Şimdi de Genelkurmay eski Başkanı İlker Başbuğ’un “başarısızlığa
programlanmış bir darbe girişimi” olarak nitelediği 15 Temmuz
kalkışmasının ardından benzer bir süreç yaşanıyor.
Allah muhafaza, şayet 15 Temmuz başarıya ulaşmış olsaydı, bilâhare medyaya yansıyan darbe planı haberlerinde de belirtildiği gibi sıkıyönetim ilan edilecekti.
Püskürtüldü; OHAL ilan edildi. Ve peş peşe çıkarılan kararnamelerle, OHAL hukukunu dahi fahiş şekilde ihlal eden hukuk dışı tasfiye ve operasyonlar birbiri ardı sıra gerçekleştirilmeye başlandı.
Özellikle on binlerce memurun sorgusuz sualsiz, neyle suçlandıklarını dahi bilmeden, savunmaları da alınmadan ihraç edilmesi, bardağı taşıran son damla oldu.
Bu arada, operasyonlarda canı yananların feryadı iktidar medyasında da seslendirilmeye başlanırken, en ilginç gelişmelerden biri önce Saray bürokratlarının “Operasyonlar bize döndü” diye yakınması ve sonra Cumhurbaşkanının “At izi it izine karıştı, hiç ilgisi olmayan insanlara yafta vuruluyor, bu yanlış” şeklindeki tepkisi oldu. Oysa “İhbar edin” çağrılarıyla bu furyayı tetikleyen de kendisiydi.
Ardından yine Cumhurbaşkanı valilere “Memur ihraçlarında yarışa girmeyin, âdil davranın” talimatı verme ihtiyacı duydu.
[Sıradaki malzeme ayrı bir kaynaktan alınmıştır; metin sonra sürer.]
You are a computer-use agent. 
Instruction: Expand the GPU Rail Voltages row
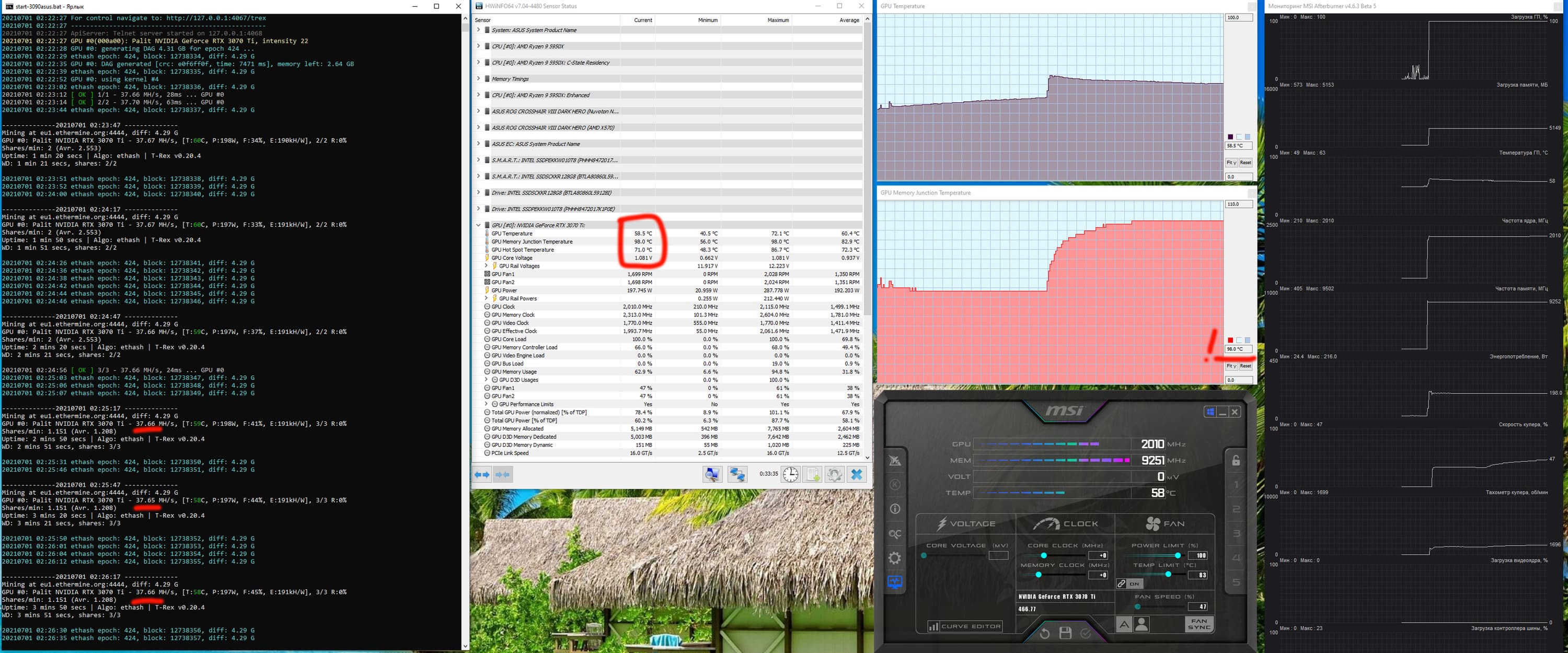(486, 266)
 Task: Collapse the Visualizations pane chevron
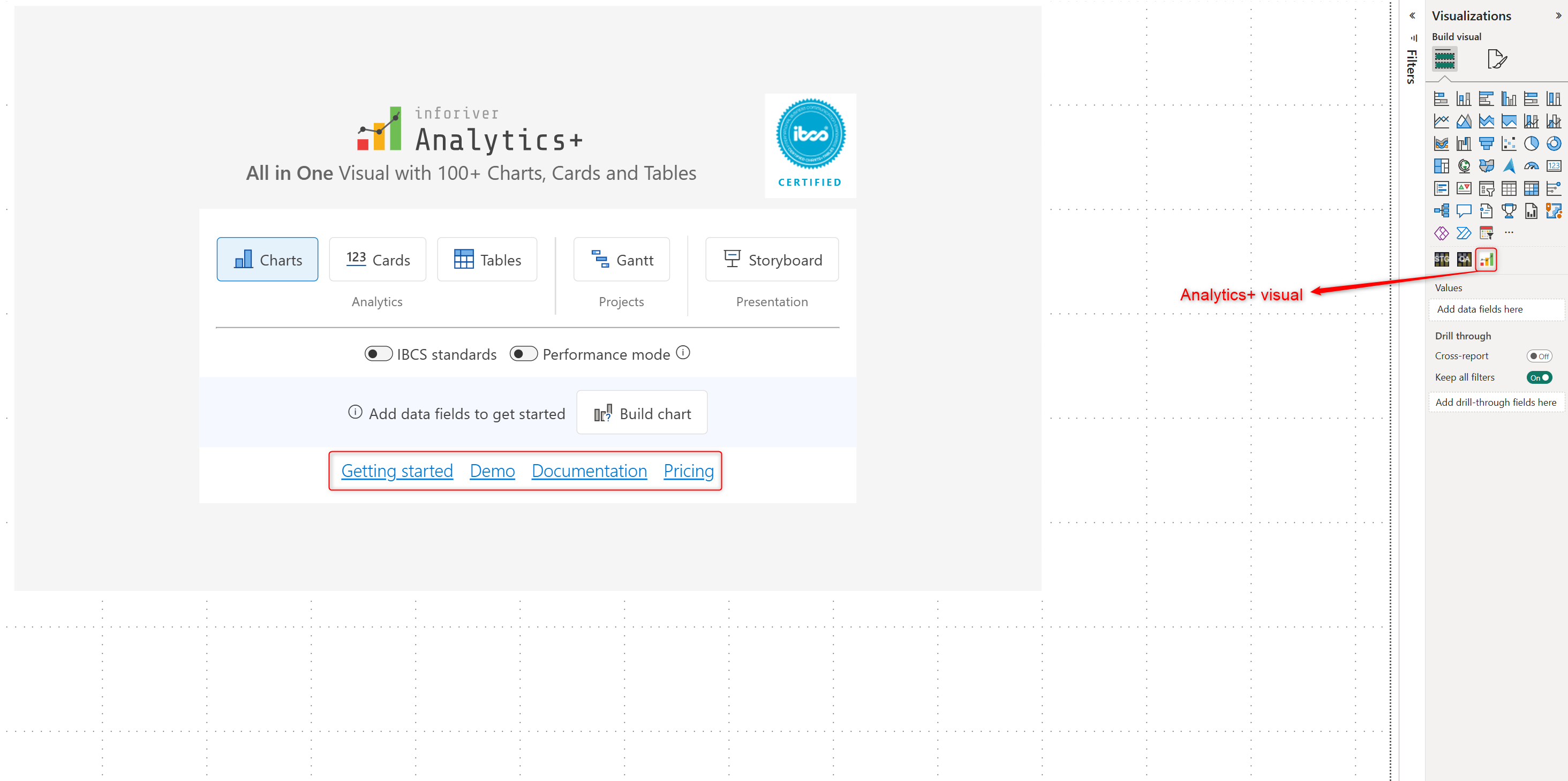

Keza Başbakan “Sapla samanın, kuruyla yaşın karıştırıldığına dair şikâyetler alıyoruz” diyerek aynı sıkıntıya dikkat çekti.
Ve sonuçta mağduriyetlerin iletilmesi için kurullar oluşturulduğu açıklandı. Şikâyetler bu kurullarda incelenerek neticeye bağlanacak ve haklı görülenlerin mağduriyetlerinin telafisi için de ayrı bir kararname çıkarılacak.